■ **Work instructions**
Give again, word for word, each line below starting at the one that contains "Instruction: Open the" and ending at the one that contains "Given: Go back to Online store".
[[ Data for review, beginning ]]
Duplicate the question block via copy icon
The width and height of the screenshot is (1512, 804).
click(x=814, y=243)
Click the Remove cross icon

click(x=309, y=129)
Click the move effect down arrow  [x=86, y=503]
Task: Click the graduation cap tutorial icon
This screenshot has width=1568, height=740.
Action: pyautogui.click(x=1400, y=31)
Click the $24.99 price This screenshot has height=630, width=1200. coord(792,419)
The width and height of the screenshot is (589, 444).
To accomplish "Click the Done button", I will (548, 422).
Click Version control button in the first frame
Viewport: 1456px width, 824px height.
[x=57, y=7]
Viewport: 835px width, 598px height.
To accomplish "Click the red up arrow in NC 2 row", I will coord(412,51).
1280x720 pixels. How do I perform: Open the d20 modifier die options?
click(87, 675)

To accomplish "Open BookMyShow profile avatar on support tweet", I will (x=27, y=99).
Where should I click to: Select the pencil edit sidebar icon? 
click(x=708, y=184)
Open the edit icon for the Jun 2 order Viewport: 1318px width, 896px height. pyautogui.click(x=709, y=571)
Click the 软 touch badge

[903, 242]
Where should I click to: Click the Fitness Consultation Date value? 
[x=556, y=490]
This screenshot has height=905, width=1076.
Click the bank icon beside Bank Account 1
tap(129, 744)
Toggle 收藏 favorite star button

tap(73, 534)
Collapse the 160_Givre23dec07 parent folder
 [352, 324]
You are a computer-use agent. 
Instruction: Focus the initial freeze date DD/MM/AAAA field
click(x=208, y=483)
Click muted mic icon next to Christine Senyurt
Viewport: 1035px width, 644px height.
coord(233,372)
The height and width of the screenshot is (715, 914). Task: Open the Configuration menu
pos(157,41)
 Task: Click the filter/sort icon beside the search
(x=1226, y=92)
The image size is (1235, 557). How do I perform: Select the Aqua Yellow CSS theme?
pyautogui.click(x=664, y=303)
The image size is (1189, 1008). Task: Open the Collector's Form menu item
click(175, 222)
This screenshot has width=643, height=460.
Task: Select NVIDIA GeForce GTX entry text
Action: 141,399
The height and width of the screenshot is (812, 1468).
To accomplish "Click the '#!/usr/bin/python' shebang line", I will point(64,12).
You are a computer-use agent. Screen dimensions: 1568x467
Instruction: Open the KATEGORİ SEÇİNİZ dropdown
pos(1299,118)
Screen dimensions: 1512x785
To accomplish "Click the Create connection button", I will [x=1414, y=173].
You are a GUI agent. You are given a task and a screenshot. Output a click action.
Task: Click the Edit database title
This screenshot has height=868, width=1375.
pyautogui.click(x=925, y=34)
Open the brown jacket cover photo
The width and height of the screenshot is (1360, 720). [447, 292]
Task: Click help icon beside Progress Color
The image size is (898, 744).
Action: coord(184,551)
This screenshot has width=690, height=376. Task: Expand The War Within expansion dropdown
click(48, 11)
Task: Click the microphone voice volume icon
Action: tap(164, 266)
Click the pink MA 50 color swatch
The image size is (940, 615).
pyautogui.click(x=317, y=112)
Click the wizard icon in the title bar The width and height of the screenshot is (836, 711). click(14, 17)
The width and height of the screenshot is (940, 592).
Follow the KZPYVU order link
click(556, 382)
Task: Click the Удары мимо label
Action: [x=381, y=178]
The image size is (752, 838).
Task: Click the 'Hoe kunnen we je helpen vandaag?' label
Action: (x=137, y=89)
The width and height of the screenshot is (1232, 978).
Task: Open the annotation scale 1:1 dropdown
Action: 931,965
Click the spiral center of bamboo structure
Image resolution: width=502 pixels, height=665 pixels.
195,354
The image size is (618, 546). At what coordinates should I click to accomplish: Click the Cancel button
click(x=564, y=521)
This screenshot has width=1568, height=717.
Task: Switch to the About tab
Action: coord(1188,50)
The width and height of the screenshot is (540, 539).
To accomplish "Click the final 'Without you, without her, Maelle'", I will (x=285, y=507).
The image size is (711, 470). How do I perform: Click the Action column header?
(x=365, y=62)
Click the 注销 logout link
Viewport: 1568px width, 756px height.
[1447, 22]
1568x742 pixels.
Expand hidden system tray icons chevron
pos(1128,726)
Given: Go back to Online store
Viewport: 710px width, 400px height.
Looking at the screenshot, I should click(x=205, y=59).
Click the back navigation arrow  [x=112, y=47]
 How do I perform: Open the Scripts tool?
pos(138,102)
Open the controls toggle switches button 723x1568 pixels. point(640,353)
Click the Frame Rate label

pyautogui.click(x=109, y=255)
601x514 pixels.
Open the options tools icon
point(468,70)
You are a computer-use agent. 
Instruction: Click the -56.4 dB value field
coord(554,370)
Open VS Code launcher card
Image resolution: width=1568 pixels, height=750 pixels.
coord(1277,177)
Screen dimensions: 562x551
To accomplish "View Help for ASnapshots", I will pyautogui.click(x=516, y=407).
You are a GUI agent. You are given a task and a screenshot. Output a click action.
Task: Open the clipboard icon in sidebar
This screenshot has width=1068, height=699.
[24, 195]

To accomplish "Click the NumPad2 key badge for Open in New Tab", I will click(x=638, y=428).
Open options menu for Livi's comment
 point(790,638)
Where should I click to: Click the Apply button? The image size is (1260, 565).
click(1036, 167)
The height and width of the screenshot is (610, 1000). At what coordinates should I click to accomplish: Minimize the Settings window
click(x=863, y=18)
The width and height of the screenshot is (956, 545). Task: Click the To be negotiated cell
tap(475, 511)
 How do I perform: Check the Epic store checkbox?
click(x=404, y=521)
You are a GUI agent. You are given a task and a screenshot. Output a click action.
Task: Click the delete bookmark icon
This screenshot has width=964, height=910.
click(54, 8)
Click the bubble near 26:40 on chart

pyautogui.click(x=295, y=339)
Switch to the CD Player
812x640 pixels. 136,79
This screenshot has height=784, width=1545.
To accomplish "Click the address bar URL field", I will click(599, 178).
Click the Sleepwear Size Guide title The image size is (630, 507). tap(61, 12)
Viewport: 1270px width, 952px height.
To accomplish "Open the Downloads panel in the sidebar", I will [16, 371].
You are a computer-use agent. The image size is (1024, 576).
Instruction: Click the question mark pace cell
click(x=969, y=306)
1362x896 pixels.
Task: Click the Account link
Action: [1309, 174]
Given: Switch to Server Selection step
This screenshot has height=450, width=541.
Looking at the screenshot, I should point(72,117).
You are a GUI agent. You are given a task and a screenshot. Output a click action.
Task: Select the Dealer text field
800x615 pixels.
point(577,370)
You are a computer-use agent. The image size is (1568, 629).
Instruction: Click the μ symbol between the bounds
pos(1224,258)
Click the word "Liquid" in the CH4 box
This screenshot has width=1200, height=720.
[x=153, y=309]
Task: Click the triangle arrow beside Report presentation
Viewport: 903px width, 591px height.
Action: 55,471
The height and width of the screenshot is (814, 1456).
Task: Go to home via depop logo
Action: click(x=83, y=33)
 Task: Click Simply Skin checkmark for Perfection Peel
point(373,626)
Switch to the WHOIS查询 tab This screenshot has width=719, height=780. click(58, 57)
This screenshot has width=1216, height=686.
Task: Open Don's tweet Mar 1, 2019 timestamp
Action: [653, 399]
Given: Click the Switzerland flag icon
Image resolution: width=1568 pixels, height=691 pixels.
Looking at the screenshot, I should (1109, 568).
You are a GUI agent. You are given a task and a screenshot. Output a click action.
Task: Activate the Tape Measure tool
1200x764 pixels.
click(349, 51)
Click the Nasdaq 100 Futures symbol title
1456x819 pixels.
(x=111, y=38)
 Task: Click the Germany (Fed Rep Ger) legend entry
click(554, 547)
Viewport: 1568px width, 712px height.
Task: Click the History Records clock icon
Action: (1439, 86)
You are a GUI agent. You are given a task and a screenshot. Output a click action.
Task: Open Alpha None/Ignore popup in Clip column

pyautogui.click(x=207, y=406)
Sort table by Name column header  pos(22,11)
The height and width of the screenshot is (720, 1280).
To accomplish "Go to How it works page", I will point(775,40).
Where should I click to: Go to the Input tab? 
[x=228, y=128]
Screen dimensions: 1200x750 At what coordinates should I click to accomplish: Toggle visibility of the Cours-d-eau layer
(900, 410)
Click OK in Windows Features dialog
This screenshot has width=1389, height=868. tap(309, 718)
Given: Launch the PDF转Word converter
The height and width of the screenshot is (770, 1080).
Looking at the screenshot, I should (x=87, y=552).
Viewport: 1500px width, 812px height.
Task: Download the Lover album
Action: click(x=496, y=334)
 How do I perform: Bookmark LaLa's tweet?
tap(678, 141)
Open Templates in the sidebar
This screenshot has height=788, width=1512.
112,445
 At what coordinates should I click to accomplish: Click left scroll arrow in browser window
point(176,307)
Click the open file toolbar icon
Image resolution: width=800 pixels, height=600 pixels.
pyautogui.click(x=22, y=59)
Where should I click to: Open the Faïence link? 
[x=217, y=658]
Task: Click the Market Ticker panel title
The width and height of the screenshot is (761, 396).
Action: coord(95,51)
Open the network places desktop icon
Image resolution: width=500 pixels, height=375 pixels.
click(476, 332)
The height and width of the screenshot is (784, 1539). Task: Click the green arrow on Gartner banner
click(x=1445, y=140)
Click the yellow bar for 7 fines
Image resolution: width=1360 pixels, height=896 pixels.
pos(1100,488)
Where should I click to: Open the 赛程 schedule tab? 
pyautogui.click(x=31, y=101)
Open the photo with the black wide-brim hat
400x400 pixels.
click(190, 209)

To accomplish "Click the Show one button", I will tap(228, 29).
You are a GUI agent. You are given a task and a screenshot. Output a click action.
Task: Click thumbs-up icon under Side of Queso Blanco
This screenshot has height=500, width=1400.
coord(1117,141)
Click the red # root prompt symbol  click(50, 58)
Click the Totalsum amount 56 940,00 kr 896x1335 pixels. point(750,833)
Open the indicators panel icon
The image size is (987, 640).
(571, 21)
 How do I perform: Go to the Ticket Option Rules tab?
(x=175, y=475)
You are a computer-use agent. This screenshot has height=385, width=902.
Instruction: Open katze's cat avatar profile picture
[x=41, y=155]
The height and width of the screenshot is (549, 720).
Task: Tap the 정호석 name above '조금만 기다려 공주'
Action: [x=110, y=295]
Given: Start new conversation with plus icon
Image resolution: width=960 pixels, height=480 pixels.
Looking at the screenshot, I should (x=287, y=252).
[[ Data for review, end ]]
■ **Exercise result**
Instruction: Open the KATEGORİ SEÇİNİZ dropdown
pos(1299,118)
Screen dimensions: 1512x785
To accomplish "Click the Create connection button", I will [x=1414, y=173].
You are a GUI agent. You are given a task and a screenshot. Output a click action.
Task: Click the Edit database title
This screenshot has height=868, width=1375.
pyautogui.click(x=925, y=34)
Open the brown jacket cover photo
The width and height of the screenshot is (1360, 720). [447, 292]
Task: Click help icon beside Progress Color
The image size is (898, 744).
Action: coord(184,551)
This screenshot has width=690, height=376. Task: Expand The War Within expansion dropdown
click(48, 11)
Task: Click the microphone voice volume icon
Action: tap(164, 266)
Click the pink MA 50 color swatch
The image size is (940, 615).
pyautogui.click(x=317, y=112)
Click the wizard icon in the title bar The width and height of the screenshot is (836, 711). click(14, 17)
The width and height of the screenshot is (940, 592).
Follow the KZPYVU order link
click(556, 382)
Task: Click the Удары мимо label
Action: [x=381, y=178]
The image size is (752, 838).
Task: Click the 'Hoe kunnen we je helpen vandaag?' label
Action: (x=137, y=89)
The width and height of the screenshot is (1232, 978).
Task: Open the annotation scale 1:1 dropdown
Action: 931,965
Click the spiral center of bamboo structure
Image resolution: width=502 pixels, height=665 pixels.
195,354
The image size is (618, 546). At what coordinates should I click to accomplish: Click the Cancel button
click(x=564, y=521)
This screenshot has width=1568, height=717.
Task: Switch to the About tab
Action: coord(1188,50)
The width and height of the screenshot is (540, 539).
To accomplish "Click the final 'Without you, without her, Maelle'", I will (x=285, y=507).
The image size is (711, 470). How do I perform: Click the Action column header?
(x=365, y=62)
Click the 注销 logout link
Viewport: 1568px width, 756px height.
[1447, 22]
1568x742 pixels.
Expand hidden system tray icons chevron
pos(1128,726)
Given: Go back to Online store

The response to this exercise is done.